=== SUPPLIED DATA ===
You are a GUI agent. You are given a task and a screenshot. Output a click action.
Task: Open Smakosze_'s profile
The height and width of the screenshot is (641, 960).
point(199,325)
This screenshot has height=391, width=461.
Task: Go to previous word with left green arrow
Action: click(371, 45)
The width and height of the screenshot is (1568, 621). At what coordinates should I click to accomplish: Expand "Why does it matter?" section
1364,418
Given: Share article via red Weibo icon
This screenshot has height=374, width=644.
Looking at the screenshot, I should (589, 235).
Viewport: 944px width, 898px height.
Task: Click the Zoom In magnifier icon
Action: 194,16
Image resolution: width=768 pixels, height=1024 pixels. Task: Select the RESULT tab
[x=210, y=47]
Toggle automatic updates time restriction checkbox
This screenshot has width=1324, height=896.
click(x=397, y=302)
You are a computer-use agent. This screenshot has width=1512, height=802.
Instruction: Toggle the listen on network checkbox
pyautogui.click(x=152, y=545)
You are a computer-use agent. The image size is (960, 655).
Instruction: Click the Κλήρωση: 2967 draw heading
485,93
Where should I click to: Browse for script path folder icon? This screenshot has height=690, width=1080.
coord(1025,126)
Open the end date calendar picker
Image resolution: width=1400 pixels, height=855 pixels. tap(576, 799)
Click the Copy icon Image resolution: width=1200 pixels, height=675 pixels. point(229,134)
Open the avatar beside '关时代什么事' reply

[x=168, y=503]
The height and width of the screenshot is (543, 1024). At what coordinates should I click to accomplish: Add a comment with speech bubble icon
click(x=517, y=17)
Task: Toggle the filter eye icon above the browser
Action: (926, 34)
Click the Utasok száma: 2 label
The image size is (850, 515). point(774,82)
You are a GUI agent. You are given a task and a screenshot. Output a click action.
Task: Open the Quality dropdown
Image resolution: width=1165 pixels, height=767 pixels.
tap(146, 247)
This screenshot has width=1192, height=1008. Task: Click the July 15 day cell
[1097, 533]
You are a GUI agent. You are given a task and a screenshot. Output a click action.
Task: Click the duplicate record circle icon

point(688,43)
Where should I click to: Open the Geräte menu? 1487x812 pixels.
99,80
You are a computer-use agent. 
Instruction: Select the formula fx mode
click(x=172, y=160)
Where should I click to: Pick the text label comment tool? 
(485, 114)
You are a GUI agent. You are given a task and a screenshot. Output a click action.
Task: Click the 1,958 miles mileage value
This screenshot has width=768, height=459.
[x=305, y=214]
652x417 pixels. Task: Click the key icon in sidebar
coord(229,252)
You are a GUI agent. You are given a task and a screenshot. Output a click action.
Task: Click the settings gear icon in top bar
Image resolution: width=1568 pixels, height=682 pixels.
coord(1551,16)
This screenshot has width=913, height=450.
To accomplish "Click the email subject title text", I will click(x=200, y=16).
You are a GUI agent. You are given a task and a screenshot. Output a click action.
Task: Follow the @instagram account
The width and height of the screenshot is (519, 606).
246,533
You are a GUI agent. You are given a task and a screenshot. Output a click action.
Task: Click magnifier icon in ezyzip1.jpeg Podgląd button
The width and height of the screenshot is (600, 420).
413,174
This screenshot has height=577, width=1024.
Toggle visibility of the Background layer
===
## ASSIGNMENT:
The response consists of the lines above that contain "computer".

## TASK RESPONSE:
You are a computer-use agent. This screenshot has width=1512, height=802.
You are a computer-use agent. The image size is (960, 655).
You are a computer-use agent. 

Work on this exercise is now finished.